I am adding corrections to the articles that are in support of my day job, and as the next few months I am going to be responsible for reconciling the terminology between two ISO standards, one of them being the ISO/IEC 42010 IEEE Recommended Practice for Architectural Descriptions of Software-Intensive Systems, I am willing to put some time into the models and viewpoints.

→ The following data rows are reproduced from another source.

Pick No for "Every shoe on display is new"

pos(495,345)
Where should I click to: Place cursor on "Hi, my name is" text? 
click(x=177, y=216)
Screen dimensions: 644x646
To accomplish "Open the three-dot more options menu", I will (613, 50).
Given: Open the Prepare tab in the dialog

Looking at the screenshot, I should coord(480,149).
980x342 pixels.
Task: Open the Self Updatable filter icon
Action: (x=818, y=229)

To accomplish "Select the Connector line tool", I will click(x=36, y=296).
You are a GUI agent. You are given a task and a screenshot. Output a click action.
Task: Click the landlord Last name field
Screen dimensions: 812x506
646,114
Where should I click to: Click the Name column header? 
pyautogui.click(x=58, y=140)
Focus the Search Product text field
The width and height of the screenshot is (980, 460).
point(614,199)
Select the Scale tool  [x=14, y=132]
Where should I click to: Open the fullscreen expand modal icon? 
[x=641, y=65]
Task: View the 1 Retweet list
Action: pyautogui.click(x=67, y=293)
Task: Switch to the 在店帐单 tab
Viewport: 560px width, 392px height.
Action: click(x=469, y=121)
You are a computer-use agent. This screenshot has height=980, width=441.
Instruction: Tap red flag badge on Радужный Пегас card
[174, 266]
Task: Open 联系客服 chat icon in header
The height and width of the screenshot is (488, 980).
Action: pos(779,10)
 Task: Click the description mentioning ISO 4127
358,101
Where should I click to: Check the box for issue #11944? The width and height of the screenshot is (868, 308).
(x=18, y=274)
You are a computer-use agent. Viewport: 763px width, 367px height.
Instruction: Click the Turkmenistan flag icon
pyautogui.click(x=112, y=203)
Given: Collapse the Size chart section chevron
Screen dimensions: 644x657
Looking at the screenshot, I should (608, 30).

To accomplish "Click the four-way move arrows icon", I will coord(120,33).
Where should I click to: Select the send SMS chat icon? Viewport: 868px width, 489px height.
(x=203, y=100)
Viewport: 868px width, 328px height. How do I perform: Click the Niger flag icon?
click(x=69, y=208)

I looked at the view model. My first impression was that this article is about the models of user interface, in other words, that it is related to the model-view-controller architecture pattern. I like the content of the article, with one exception. Do you think, the section about perspective and projection in maps is less directly related to models? It looked somewhat anomalous, it is only an analogy (maybe a useful one).
I do not think, there is a view model in the same sense as e.g. a data model. The concept of a view belongs to a higher meta-level as it provides some organization to models.
Here is what IEEE 42010 says:
In the conceptual framework of this recommended practice, an architectural description is organized into one or more constituents called (architectural) views. Each view addresses one or more of the concerns of the system stakeholders. The term view is used to refer to the expression of a system’s architecture with respect to a particular viewpoint.
NOTE—This recommended practice does not use terms such as functional architecture, physical architecture, and technical architecture, as are frequently used informally. In the conceptual framework of the recommended practice, the approximate equivalents of these informal terms would be functional view, physical view, and technical view, respectively.
Other information, not contained in any constituent view, may appear in an AD , as a result of an organization's documentation practices. Examples of such information are the system overview, the system context, the system stakeholders and their key concerns, and the architectural rationale.
A viewpoint establishes the conventions by which a view is created, depicted and analyzed. In this way, a view conforms to a viewpoint. The viewpoint determines the languages (including notations, model, or product types) to be used to describe the view, and any associated modeling methods or analysis techniques to be applied to these representations of the view. These languages and techniques are used to yield results relevant to the concerns addressed by the viewpoint.
An architectural description selects one or more viewpoints for use. The selection of viewpoints typically will be based on consideration.
What do you think?

Equilibrioception (talk) 03:43, 13 January 2009 (UTC)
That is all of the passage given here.